Christiane Blattmann: The series ‘Die Öffnung’ shown at Mathew Gallery started with playing around with an idea of wall painting, from looking at it as something that you would be constantly surrounded by, as something that becomes part of your built environment. Then the idea about taking painting into a third dimension and how this third dimension would work spatially.

I think that walls made out of stone or glass should appear to us as very tangible, even if this is not the intention behind. There is something quite unconscious in this relation. I remember a line from Lisa Robertson where she says, passivity of furniture is deceptively complex. A table, a chair and a cupboard each await and receive gesture differently. We are not always able to discern whether our body’s customs shape furnishing or if it is furnishing that shapes our bodies. The direction of volition or relation blurs, and this is where intuition locates itself.

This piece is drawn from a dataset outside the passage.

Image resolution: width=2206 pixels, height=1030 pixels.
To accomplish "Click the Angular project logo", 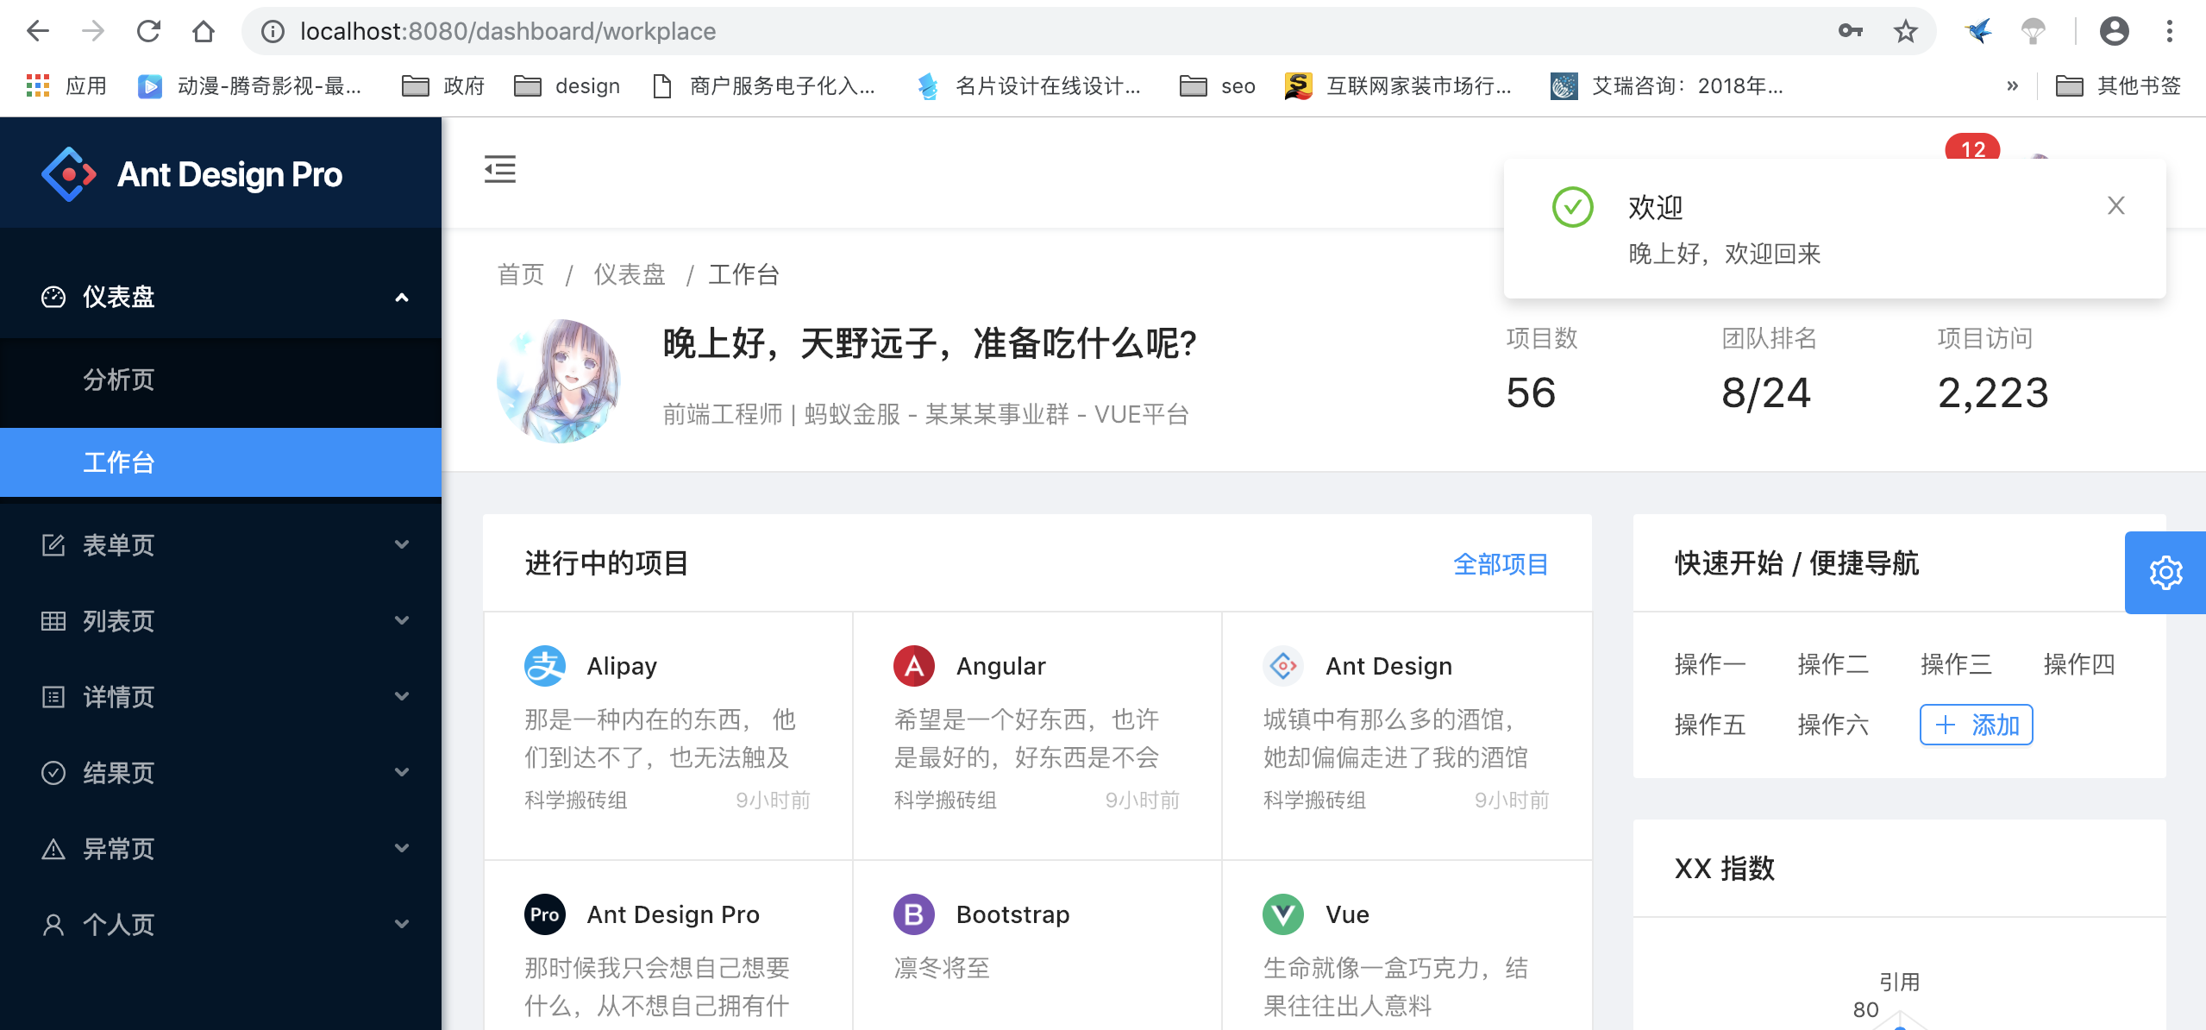I will tap(914, 666).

Another recurring name you brought up in our conversation is Paul B. Preciado, who wrote a book on contemporary architecture and interior design as found in Playboy magazine. Preciado describes the objects in the magazine as what defines the playboy, the powerful heterosexual bachelor who elevates himself from the banality of the suburban American middle class. In terms of style, nothing could be further from the Wolfers collection. And yet, these two might relate in some political respect, insofar as they are the expression of some new ruling social class: the American post WWII new man and the Art Nouveau Belgian bourgeoisie of the Wolfers commissions. I now wonder about Hadid’s building. Do you think it’s fruitful to read it through a new political control it might exercise, as Preciado read the objects of Playboy?

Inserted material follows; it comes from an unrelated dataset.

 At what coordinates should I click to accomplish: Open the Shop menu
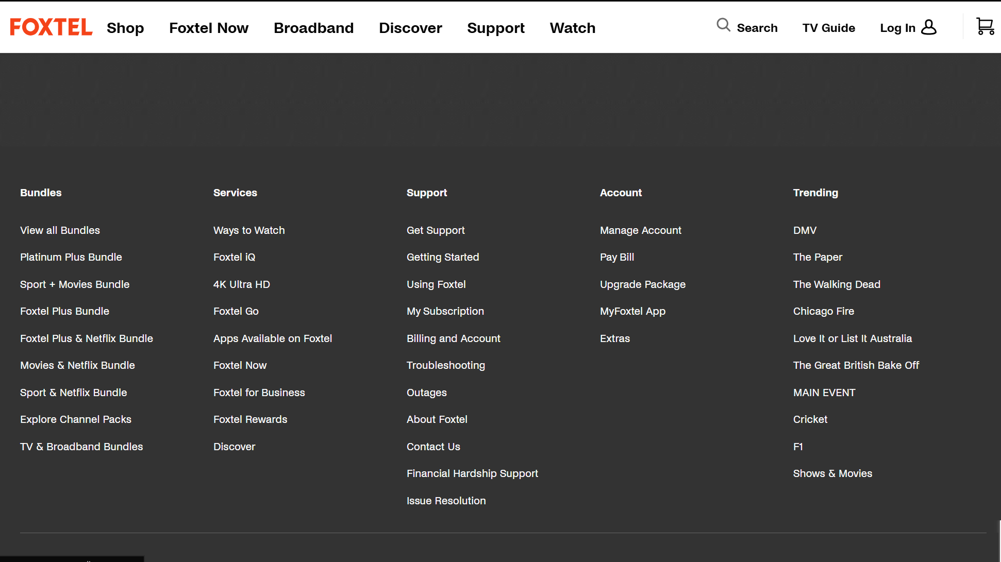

Christiane Blattmann: Yes, definitely. There is this example in which Preciado compares the round dispenser of the contraceptive pill to the layout of the Panopticon. Sometimes it almost needs a playful imagination to look behind these facades. The layers of interests that are at work in and behind a building of such scale are so intertwined. That’s why I like the exercise to play back and forth between sculpture and architecture.

In your recent exhibition at Kunstverein Harburger Bahnhof, some sculptures were presented on top of images of cutlery. They were sort of straps that solidified, both in their shape and because of the paint that curdled on them. At the same time, the images of the cutlery were rather cartoonish in their style, as the objects were melted and stretched before fixing on the surface. Beside a formal association between these two components of the installation, the concept of applied arts crossing with sculpture comes back again.

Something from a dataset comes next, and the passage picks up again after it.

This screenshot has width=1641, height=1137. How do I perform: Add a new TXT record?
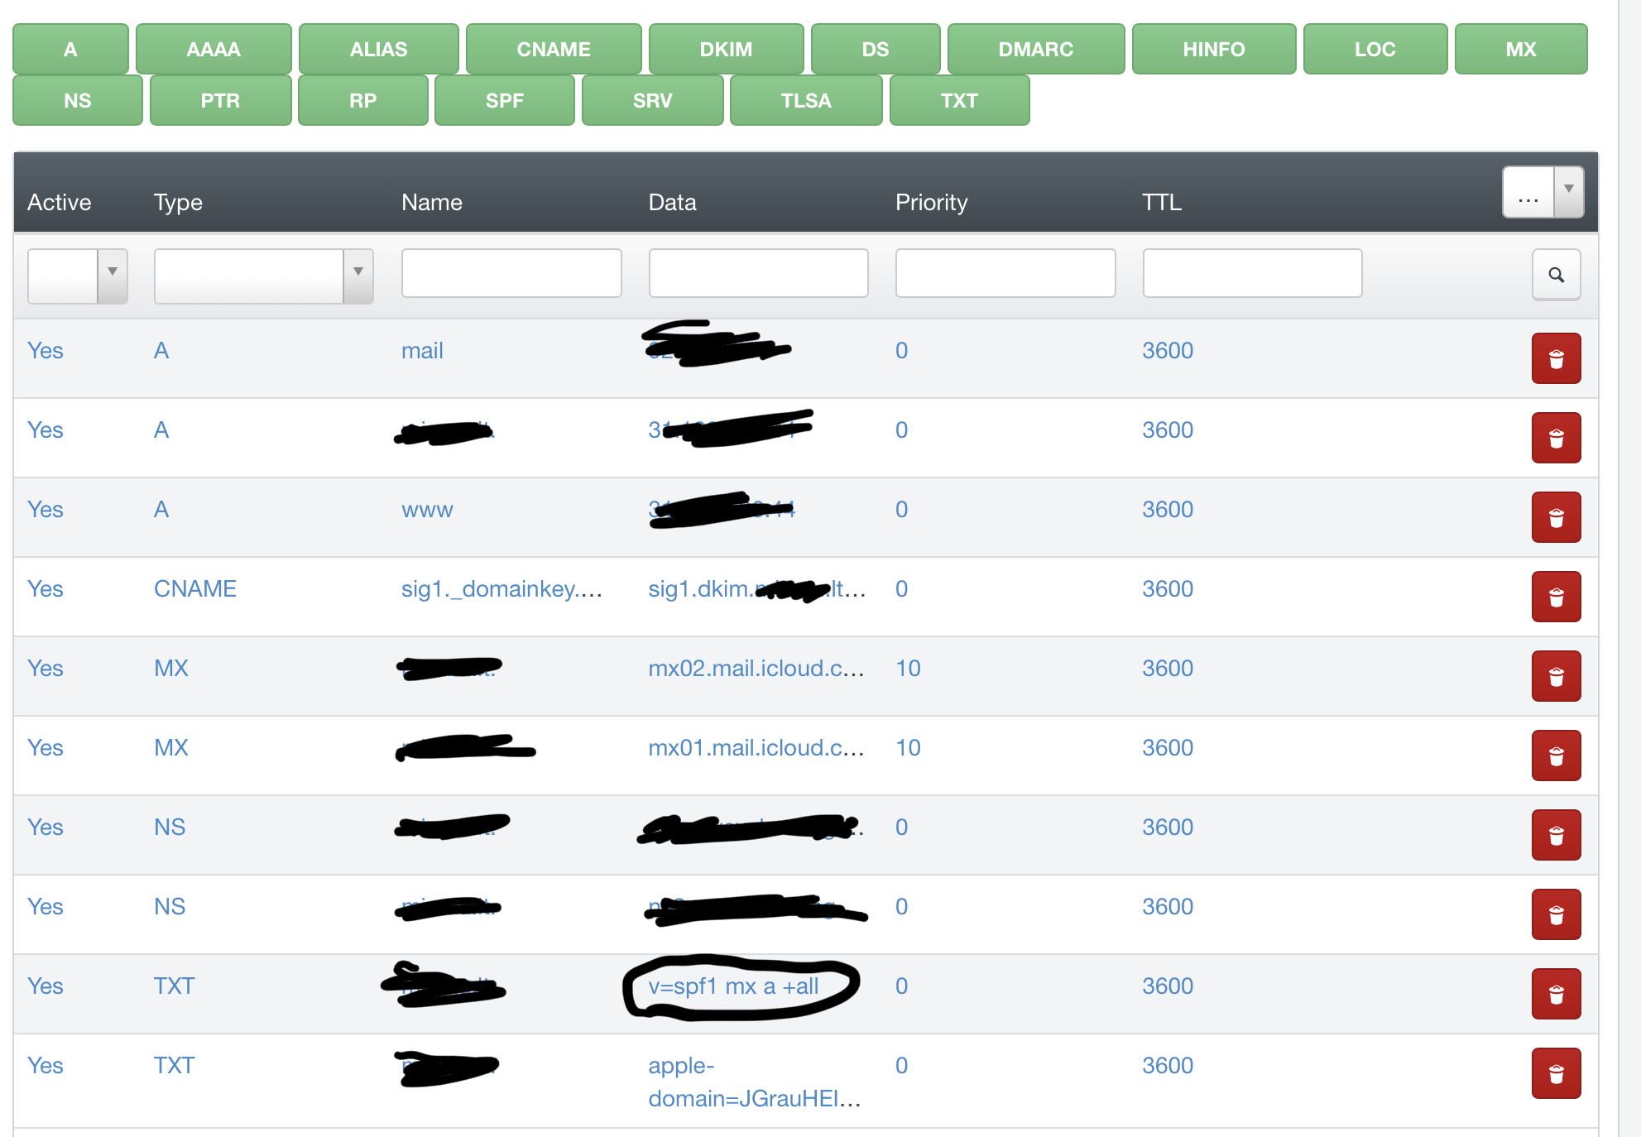click(x=958, y=101)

Christiane Blattmann: The show works without any light source from the exhibition space. The sculptures you describe function as lamps. They all have a light bulb and illuminate themselves as well as the rest of the pieces in the show. The cutlery sets printed on the fabrics, which are stretched on stage platform modules, work a bit like shadows. I think that’s their cartoonish moment. The images follow the stretch of the lycra fabric on which they are printed. Of course they are not the shadows of the actual sculptures that stand on top of the prints, they are in a weirder relationship with each other.

The first set of cutlery I looked at when making the prints was actually one designed by Zaha Hadid – and it was again her ignoring the scale of a piece that fascinated me in an ambiguous way. The fork could be the outline of a public library as well. But then, when you think about what we use cutlery for – it comes even closer to our body than textiles do. Or let’s say, it crosses a threshold.

For the lamps on the other hand, I looked at furniture pieces by Carlo Mollino who had the habit of photographing naked models in his interiors as soon as the work was finished. I was comparing those chairs and tables to the overstretched and distorted girls in Balthus’ paintings. But then certainly this all gets perceived through the filter of one’s own formal language and imagination.